Yemen's Houthis, an Iran-backed rebel group, seized a cargo ship in the southern Red Sea and say they have taken it to a Yemeni port.
"We are treating the ship's crew in accordance with Islamic principles and values," a spokesperson of the group's military said in a statement. The group said the ship was an Israeli vessel.
The Israeli military said Sunday that the cargo ship was hijacked in the southern Red Sea as it was sailing from Turkey to India, raising the alarm that regional tensions over the Israel-Hamas war are spilling over onto the maritime front.
In a social media post, the Israeli military called the hijacking "a very grave incident on a global level" but said the vessel is not Israeli-owned.
The ship is British-owned and Japanese-operated, carrying 25 crew members of various nationalities but not Israelis, Prime Minister Benjamin Netanyahu's office said.
A spokesperson for the Houthi group said earlier Sunday that all ships owned or operated by Israeli companies, or carrying the Israeli flag could be targeted.
Ownership details in public shipping databases associated the ship's owners with Ray Car Carriers, which was founded by Abraham "Rami" Ungar, who is known as one of the richest men in Israel.
Ungar told The Associated Press he was aware of the incident but couldn't comment as he awaited details.
A ship linked to Ungar experienced an explosion in 2021 in the Gulf of Oman. Israeli media blamed it on Iran at the time.
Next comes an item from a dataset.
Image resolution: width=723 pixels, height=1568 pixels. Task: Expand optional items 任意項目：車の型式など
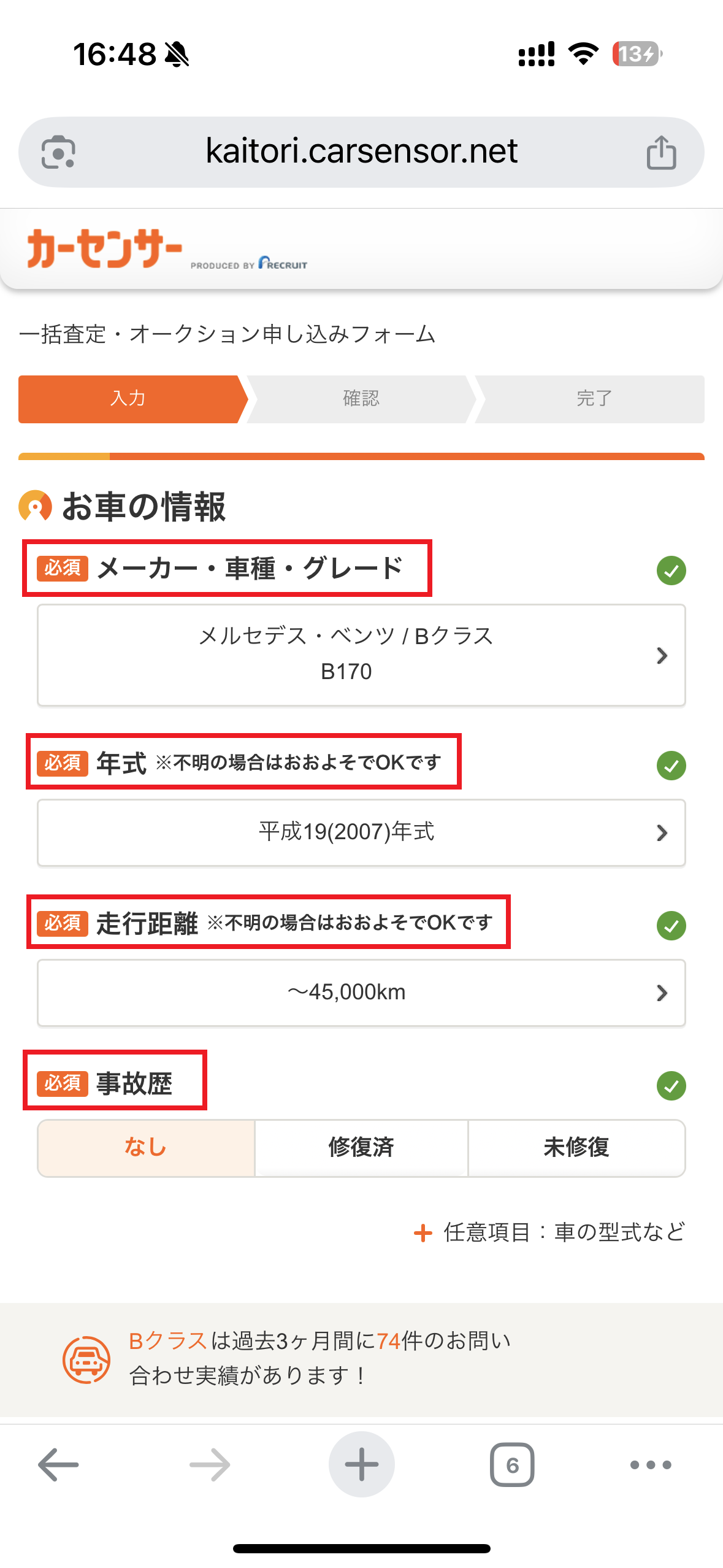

Netanyahu's office condemned the seizure of the Galaxy Leader, a vehicle carrier, calling it "another Iranian act of terrorism that represents an escalation in Iran's belligerence against the citizens of the free world, with concomitant international ramifications vis-à-vis the security of global shipping routes."
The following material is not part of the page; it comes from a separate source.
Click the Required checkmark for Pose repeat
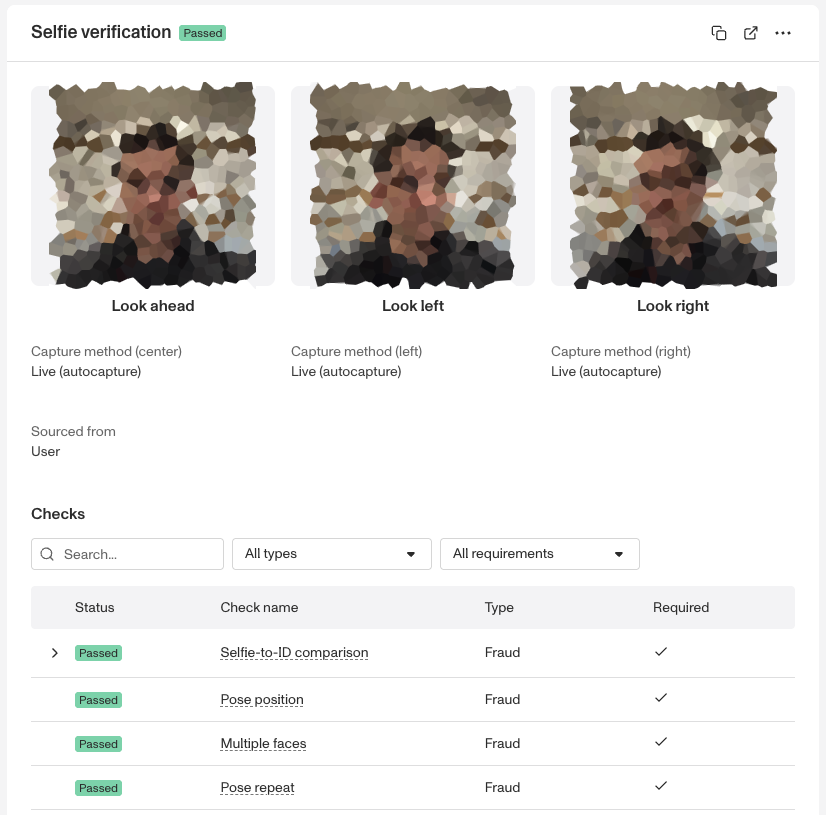 (661, 787)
According to U.S. officials, the hijackers came down on the ship's deck from a helicopter.
The attack off the coast of Yemen comes just days after the Houthis issued a graphic with captions in Hebrew, Arabic and English saying, "we will sink your ships." The graphic showed an Israeli commercial ship on fire.
On Nov. 16, the International Maritime Security Construct, an international group that tries to maintain security in regional waters, issued a warning to all mariners in the Red Sea and the Bab el-Mandeb Strait between Yemen and Djibouti to stay as far away from Yemeni waters as possible and recommended travel at night whenever possible.
A U.S. Defense official said, "we're aware of the situation and are monitoring it closely."